Des surfaces auto-adhésives pour la nanoélectronique (graphène), la chimie ou la biologie

Des surfaces auto-adhésives pour la nanoélectronique (graphène), la chimie ou la biologie

Contact : P. Viel

L’étude de molécules complexes ou de matériaux biologiques individuels nécessite de savoir immobiliser ces objets sans altérer leurs fonctions actives. A l’image des bandes de papier tue-mouches ou plus précisément comme un scotch double face d’épaisseur moléculaire, le LCSI a développé des surfaces possédant des propriétés auto-adhésives capables de « coller » un grand nombre de matériaux organiques, minéraux et même biologiques. La fonctionnalisation de la surface du substrat est obtenue par le greffage pérenne de monocouches moléculaires robustes.

[1].

Dans la stratégie d’immobilisation d’un objet sur une surface il est souvent fait recours à une préfonctionnalisation de l’objet mobile et parfois aussi de la surface pour les rendre adhésif l’un vers l’autre. Les sels de diazonium sont de plus en plus utilisés dans cette approche du fait de leur grande réactivité vers de nombreuses fonctions chimiques et ils permettent de préparer par exemple des nanotubes de carbones ou des molécules biologiques pour leur immobilisation sur des surfaces.

Toujours basée sur l’utilisation de sels de diazonium, nous inversons cependant cette stratégie en ne modifiant que la surface. Il s’agit en fait d’ensemencer cette dernière par des sels de diazoniums substitués qui fixeront une couche minces organiques qui, lorsque le substituant est bien choisit, permet de créer de nouveaux sels de diazonium qui pointeront alors leurs extrémités réactives en direction de l’espace libre. La surface est alors prête à fixer les divers objets moléculaires qui lui seront présentés.

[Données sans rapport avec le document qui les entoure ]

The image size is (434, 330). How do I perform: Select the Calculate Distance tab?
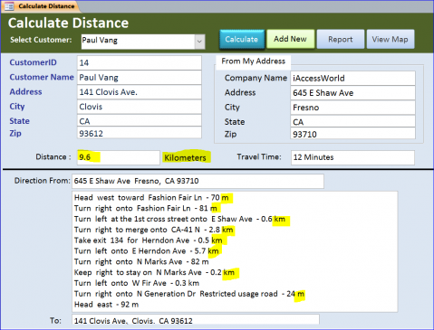41,6
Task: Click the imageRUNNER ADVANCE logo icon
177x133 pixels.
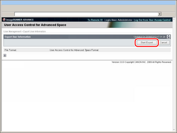Action: tap(4, 20)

Le greffage de la couche de précurseurs et son activation finale avant utilisation sont basés sur des stratégies chimiques inspirées du procédé Graftfast [2]. La molécule sélectionnée pour réaliser cette double création de sel de diazonium est simplement la 1-4 benzènediamine dont chaque groupe amine successivement modifié. Il s’agit d’une chimie douce et verte ne mettant en œuvre que des solutions aqueuses acides. Cette démarche vient d’être testée avec succès sur différentes surfaces quelles soient métalliques ou organiques.

A gauche : image topographique en microscopie AFM du bord d’un feuillet de graphène (zone floutée) sur une surface (surface nue : zone rugueuse nette). A droite : mesure de résistivité locale par AFM-STM.

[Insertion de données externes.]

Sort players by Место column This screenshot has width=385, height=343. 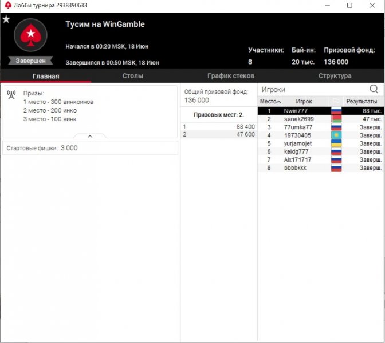tap(270, 101)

Deux premières applications ont été explorées à partir de ces surfaces auto-adhésives : la première vise la nanoconnectique en permettant l’immobilisation chimique de feuillets graphènes sur des surfaces. On observe à cette occasion que les mesures de résistance de contact par microscopie à sonde locale montrent un fort contraste de résistance électrique (fig.1). L’immobilisation de graphène sur des couches organiques minces permet d’ores et déjà d’envisager d’autres applications originales dans le domaine de l’électronique moléculaire en l’utilisant pour contacter des couches monomoléculaires d’architecture adaptée [3]..

La seconde application recherchée est d’immobiliser des matériaux biologiques tels que protéines, ADN ou enzymes. Elle permet déjà, en collaboration avec un industriel du domaine, la conception d’une nouvelle génération de biopuces [4]. Une preuve de concept a été faite par l’immobilisation de la Glucose Oxydase (GOD) avec le maintien de son activité biologique (voir figure). On retrouve dans cette application potentielle le bénéfice très important de l’absence de la préparation chimique, longue, complexe et coûteuse, des matériaux biologiques, et qui le plus souvent altère la réactivité des centres actifs.

Immobilisation d’une protéine sur une surface prête à coller. En insert la réponse biologique de la protéine immobilisée et active.

Contact : P. Viel


Références :

[1] « Covalent grafting onto self-adhesive surfaces based on aryldiazonium salt seed layers »
P. Viel, X. T. Le, V. Huc, J. Bar, A. Benedetto, A. Le Goff, D. Alamarguy, S. Noël, L. Baraton, S. Palacin
J. Mater. Chem. 18 (2008) 5913.

[2] Le procédé Graftfast© est développé et exploité par la start-up Pegas-Tech issue du SPCSI/LCSI.

[3] « Conductive-Probe Atomic Force Microscopy Characterisation of Graphene Sheets bonded onto Gold Surfaces »
F. Hauquier, D. Alamarguy, P. Viel, S. Noël, A. Filoramo, V. Huc, F. Houzé, S. Palacin, Appl. Surf. Sci. In press.

[4] « Universal toolset » for biochip synthesis: Towards a single-step chemistry for DNA or protein immobilization »
T. Berthelot, A. Garcia, X. T. Le, J. El Morsli, P. Jégou, S. Palacin, P. Viel, Langmuir, soumis, 2010.